Slugs and snails are gastropods (“stomach-foot”), probably the largest class within the very large and diverse phylum of Mollusca. Technically, “slug” refers only to a body type, not to a closely related animal grouping, because slugs evolved from snails multiple times, in different lineages. That means a sluggy body must offer advantages. A shell certainly affords protection, but it’s also bulky, and requires a higher calcium diet. Streamlined slugs gained access to microenvironments where snails would never fit, but lost protection against dehydration. Slugs require reliable moisture. When it’s too hot or dry to come out, they hunker down in a damp, shady shelter. Save your banana slug searches for cool, moist days, and shady locations that tend to stay damp and cool even on sunny days.
What to Look for and Notice
Banana slugs are the largest land slug in North America and second largest in world. They can reach 10 inches and 4 ounces to quarter-pounders, but are more typically about 6 to 8 in. long. (One European slug reaches 12 in.)
Four tentacles extend from the head. Sticking up like periscopes, the larger, upper two are optical tentacles; the small black dots at the ends detect light intensity. The lower sensory pair feel and smell. All tentacles move independently and can quickly retract to protect the valuable sensors. If a tentacle is lost, it regenerates. Below the tentacles, the mouth contains the radula (L. scraper) a vaguely tongue-like ribbon covered with rows of tiny, replaceable backward-pointing teeth, which scrape food into the esophagus. (It’s also used in slug fights.)

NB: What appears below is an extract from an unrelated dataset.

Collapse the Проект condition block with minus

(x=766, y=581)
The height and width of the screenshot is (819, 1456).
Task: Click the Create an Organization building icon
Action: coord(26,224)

To eat, the slug extends its odontophore, which supports the radula, as seen in this video by Kevin Dick.
What appears to be draped over the back and head is a leathery covering called the mantle. It’s what secretes the shell in snails, but provides some protection for slugs too. An opening on the right side (pneumostome), which the animal can open or close, leads to an inner cavity like a lung. The mantle conceals two more nearby openings: the genital opening is forward of, and the anus is to the rear of the pneumostome. A keel-like ridge, or carina runs down the back to the tail. The appearance and color of an individual can vary with its circumstances, such as level of hydration, diet, health, age or injury.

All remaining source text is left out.